**What is required**. Taking the listing below, restate word for word each line from the line with "Expand chart to fullscreen via corner icon" to the line with "Screen dimensions: 974x575", ends included, and stop there.
[[ Information supplied open ]]
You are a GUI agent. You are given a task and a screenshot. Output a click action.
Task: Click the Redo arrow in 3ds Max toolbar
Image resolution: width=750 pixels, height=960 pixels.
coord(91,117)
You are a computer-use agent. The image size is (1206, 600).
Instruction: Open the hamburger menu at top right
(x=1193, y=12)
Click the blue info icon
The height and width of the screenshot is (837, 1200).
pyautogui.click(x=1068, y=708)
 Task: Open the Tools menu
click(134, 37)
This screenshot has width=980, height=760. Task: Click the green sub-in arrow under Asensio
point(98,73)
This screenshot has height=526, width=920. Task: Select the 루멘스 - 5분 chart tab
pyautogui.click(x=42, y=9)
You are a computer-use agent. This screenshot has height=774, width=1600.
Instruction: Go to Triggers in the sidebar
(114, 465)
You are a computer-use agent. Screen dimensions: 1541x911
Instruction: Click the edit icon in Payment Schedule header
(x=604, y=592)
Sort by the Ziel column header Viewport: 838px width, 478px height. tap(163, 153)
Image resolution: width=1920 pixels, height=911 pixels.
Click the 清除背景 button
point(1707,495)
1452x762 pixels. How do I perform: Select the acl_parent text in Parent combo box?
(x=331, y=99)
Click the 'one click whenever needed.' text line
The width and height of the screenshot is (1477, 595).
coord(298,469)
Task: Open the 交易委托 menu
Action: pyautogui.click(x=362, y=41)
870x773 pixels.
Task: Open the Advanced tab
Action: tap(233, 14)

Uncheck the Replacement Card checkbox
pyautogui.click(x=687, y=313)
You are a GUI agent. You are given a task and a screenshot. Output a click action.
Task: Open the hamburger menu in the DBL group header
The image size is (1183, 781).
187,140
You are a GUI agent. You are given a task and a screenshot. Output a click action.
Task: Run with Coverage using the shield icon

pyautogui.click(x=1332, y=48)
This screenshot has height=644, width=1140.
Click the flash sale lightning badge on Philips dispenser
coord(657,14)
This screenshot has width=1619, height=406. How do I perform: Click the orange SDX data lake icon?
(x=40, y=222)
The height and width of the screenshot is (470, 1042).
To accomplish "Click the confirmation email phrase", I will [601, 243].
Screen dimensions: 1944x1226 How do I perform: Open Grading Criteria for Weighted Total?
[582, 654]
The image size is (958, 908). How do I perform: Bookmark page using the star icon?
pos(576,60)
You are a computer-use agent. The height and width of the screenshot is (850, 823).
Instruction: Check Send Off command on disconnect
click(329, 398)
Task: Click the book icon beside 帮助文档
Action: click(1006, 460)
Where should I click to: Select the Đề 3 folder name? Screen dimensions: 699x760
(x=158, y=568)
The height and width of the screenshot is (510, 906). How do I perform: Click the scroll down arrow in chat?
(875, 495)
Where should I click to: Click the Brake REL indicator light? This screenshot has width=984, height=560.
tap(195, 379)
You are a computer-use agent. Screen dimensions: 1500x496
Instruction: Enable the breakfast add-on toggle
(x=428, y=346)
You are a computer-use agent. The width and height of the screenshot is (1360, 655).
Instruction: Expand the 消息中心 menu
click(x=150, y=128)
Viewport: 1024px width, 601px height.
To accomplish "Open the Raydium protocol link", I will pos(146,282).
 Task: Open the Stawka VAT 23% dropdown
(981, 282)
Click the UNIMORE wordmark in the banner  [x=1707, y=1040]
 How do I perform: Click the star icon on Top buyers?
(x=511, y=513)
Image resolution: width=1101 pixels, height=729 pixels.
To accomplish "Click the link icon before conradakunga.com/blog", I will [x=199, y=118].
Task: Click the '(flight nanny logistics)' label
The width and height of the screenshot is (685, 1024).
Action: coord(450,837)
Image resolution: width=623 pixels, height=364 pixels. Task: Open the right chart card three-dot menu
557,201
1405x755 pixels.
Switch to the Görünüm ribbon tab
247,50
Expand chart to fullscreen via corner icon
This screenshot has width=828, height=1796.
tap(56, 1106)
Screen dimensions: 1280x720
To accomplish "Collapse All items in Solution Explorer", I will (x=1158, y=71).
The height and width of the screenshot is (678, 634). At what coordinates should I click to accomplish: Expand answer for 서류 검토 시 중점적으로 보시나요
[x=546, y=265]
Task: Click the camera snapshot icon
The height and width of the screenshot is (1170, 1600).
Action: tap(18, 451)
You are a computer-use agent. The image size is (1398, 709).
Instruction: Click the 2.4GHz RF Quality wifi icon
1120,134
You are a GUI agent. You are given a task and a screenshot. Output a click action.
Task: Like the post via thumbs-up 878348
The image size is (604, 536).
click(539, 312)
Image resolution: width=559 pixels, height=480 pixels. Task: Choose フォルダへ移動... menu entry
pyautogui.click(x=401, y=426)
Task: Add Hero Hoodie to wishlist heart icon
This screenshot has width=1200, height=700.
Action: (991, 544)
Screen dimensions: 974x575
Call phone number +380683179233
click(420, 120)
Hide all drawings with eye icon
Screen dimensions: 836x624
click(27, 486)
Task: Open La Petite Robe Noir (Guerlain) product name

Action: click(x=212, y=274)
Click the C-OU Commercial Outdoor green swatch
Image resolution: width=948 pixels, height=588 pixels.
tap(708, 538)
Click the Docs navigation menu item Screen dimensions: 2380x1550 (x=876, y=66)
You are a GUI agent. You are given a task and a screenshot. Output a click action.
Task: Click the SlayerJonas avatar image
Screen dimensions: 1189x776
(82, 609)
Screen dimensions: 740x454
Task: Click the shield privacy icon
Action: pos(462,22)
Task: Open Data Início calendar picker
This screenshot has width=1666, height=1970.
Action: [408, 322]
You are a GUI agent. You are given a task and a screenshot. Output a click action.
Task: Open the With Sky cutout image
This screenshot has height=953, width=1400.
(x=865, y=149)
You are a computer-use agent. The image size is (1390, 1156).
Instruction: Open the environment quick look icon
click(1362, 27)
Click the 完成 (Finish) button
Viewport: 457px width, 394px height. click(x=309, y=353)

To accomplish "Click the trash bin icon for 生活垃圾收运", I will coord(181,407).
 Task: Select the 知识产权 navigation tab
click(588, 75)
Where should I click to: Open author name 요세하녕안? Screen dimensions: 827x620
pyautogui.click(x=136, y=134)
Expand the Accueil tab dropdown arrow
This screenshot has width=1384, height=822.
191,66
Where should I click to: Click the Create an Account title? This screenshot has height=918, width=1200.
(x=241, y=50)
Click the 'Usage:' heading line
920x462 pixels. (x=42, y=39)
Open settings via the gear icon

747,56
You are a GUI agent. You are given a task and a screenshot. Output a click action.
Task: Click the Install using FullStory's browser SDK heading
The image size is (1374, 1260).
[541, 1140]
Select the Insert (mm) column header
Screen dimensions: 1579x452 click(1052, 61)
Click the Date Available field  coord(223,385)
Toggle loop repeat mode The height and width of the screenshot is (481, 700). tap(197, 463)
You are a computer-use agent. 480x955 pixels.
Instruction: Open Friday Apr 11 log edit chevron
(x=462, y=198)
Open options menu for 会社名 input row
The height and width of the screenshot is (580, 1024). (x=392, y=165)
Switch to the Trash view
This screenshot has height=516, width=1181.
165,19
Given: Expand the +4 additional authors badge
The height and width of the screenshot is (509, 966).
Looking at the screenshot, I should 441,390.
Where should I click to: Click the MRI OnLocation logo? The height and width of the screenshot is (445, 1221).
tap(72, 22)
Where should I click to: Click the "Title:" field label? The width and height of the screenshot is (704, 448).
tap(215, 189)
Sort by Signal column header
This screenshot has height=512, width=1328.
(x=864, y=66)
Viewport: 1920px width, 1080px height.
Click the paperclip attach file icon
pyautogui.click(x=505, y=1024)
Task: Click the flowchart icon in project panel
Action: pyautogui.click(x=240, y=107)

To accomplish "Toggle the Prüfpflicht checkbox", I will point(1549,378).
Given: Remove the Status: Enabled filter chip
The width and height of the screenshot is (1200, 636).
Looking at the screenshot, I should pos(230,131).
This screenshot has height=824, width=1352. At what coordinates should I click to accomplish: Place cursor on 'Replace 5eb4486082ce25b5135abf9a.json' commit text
[[ Information supplied closed ]]
**Answer for this exercise**.
Expand chart to fullscreen via corner icon
This screenshot has width=828, height=1796.
tap(56, 1106)
Screen dimensions: 1280x720
To accomplish "Collapse All items in Solution Explorer", I will (x=1158, y=71).
The height and width of the screenshot is (678, 634). At what coordinates should I click to accomplish: Expand answer for 서류 검토 시 중점적으로 보시나요
[x=546, y=265]
Task: Click the camera snapshot icon
The height and width of the screenshot is (1170, 1600).
Action: tap(18, 451)
You are a computer-use agent. The image size is (1398, 709).
Instruction: Click the 2.4GHz RF Quality wifi icon
1120,134
You are a GUI agent. You are given a task and a screenshot. Output a click action.
Task: Like the post via thumbs-up 878348
The image size is (604, 536).
click(539, 312)
Image resolution: width=559 pixels, height=480 pixels. Task: Choose フォルダへ移動... menu entry
pyautogui.click(x=401, y=426)
Task: Add Hero Hoodie to wishlist heart icon
This screenshot has width=1200, height=700.
Action: (991, 544)
Screen dimensions: 974x575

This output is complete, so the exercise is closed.